→ **Task to complete**
Having found the line containing "info@vietnamcatwelfare.org (305, 16)" in the data below, reproduce that line and each one after it to the end, exactly, and include nothing else.
** Extracted data follows **
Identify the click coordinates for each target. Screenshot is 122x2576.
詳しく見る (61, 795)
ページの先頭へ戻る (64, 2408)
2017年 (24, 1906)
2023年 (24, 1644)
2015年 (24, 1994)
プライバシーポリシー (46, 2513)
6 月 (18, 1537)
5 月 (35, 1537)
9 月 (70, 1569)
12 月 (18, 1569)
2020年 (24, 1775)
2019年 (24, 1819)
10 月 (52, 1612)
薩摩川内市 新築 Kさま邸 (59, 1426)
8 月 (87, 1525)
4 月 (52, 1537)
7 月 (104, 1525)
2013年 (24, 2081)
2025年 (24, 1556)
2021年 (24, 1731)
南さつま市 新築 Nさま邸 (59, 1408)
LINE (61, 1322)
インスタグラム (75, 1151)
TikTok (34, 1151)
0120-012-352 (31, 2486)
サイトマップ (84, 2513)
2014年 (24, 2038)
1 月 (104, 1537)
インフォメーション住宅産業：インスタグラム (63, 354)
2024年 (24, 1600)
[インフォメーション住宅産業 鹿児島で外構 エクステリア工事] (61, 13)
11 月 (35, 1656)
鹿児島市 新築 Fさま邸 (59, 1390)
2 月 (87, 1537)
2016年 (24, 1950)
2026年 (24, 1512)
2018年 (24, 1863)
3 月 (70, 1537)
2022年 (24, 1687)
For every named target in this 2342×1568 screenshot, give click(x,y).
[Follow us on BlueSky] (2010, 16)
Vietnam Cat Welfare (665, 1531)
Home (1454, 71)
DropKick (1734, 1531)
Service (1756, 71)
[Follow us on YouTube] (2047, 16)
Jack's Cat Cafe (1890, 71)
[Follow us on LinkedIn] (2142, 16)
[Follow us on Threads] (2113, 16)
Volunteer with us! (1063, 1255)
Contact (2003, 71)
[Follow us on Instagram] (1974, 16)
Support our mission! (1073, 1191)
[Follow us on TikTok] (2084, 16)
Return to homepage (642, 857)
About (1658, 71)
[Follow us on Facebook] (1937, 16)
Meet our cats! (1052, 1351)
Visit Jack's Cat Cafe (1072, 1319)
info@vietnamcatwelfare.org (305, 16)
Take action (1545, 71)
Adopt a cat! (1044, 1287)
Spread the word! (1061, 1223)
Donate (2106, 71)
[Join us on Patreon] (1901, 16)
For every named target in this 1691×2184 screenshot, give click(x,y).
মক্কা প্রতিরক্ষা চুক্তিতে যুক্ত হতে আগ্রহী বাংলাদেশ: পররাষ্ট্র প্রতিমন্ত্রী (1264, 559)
** End of Extracted data **
→ **Written response**
info@vietnamcatwelfare.org (305, 16)
Take action (1545, 71)
Adopt a cat! (1044, 1287)
Spread the word! (1061, 1223)
Donate (2106, 71)
[Join us on Patreon] (1901, 16)
For every named target in this 1691×2184 screenshot, give click(x,y).
মক্কা প্রতিরক্ষা চুক্তিতে যুক্ত হতে আগ্রহী বাংলাদেশ: পররাষ্ট্র প্রতিমন্ত্রী (1264, 559)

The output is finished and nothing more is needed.